There really isn’t a paradox, because altering something doesn’t make it automatically transformative or fair use: if I crop off the edges of a fabric design to make it fit better for my textile machines, I have altered the original, but hardly “transformed it.” The family friendly folks had a stronger case than that, but it can’t be said that they provided any new insights or perspectives on the works and that is what Judge Leval meant by transformative. Still, the case highlights once again, the square peg in the round hole problem that is rapidly overtaking fair use analysis.

William McGeveran, Info/Law: Bowdlerization as Fair Use: “There is little doubt that the companies infringed on copyright – they copied the movies, distributed them, and at least arguably created derivative works from them. The real heart of the case (other than some side arguments that get dealt with quickly) is the fair use defense they raised. Unfortunately, the decision’s reasoning about the factors considered under the fair use doctrine is somewhat weak.”
William McGeveran, Info/Law: Fair Use: Rickety?: “We may be heading for a crisis point where fair use cannot respond to all these different applications, from file-swapping to parody to reverse engineering and so forth.
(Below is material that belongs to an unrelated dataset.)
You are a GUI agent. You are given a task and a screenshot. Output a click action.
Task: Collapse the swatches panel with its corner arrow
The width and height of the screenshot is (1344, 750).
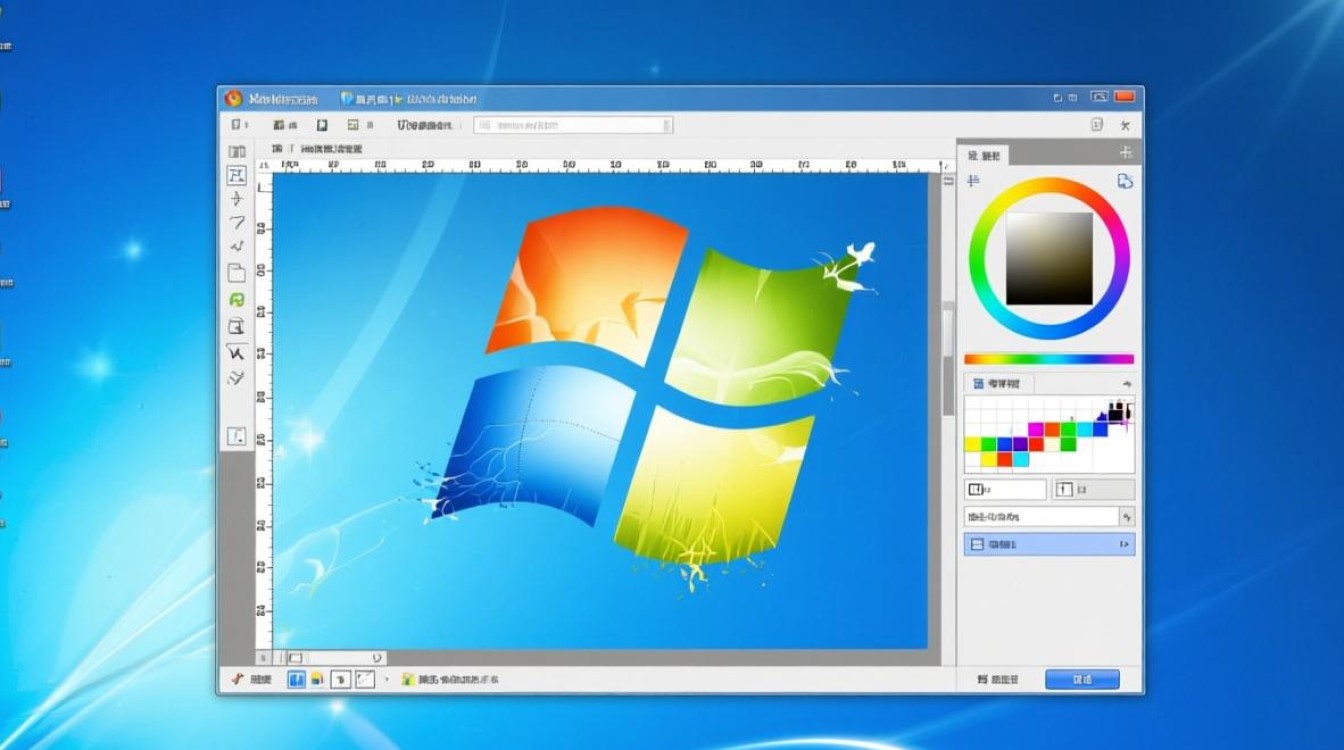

The problem is that I am not sure what the alternative could be. Congress is ill-suited to devise specific statutory exemptions for these sorts of unpredictable issues.”
John Ottaviani, Technology & Marketing Law Blog: Court Nix Clean Flicks: “The entertainment world has given us yet another example as to why one should be very wary of creating or investing in a business model built on the foundation that its activities are legitimate under the ‘fair use’ exception to the U.S. copyright laws.”
Randy Picker, The University of Chicago Law School Faculty Blog: CleanFlicks and Digital Rights Management: “Last Thursday, a federal district court judge ruled that CleanFlicks violated U.S. copyright law when it edited movies for sex, violence and language. CleanFlicks sought to claim protection under ‘fair use’ but the court rejected that claim. The case is interesting in the way that it ties into the issue of digital rights management (posts here and here) and the question of how we will allocate control between content creators and content users.”
Marci Hamilton, Findlaw: A Court Rules That Privately Editing Films for Content Violates Studios’ Copyright The Decision in Clean Flicks v. Steven Soderbergh and Its Cultural Context: “This case was about as straightforward a copyright case as there can be, and the court’s determination is plainly correct – as I will explain. The case is far more interesting, actually, as a study in the interaction between religious (or moral) entities and the rule of law.”
For the purposes of fair use, it should make sense to think of a transformative use as a non-substitutionary use. Where the use simply substitutes for the original work, there is no transformative use. If the edits were done as commentary on the amount f violence in movies– and not to meet some demand for people who want to watch popular movies but without objectionable parts– there is a stronger transformative use argument.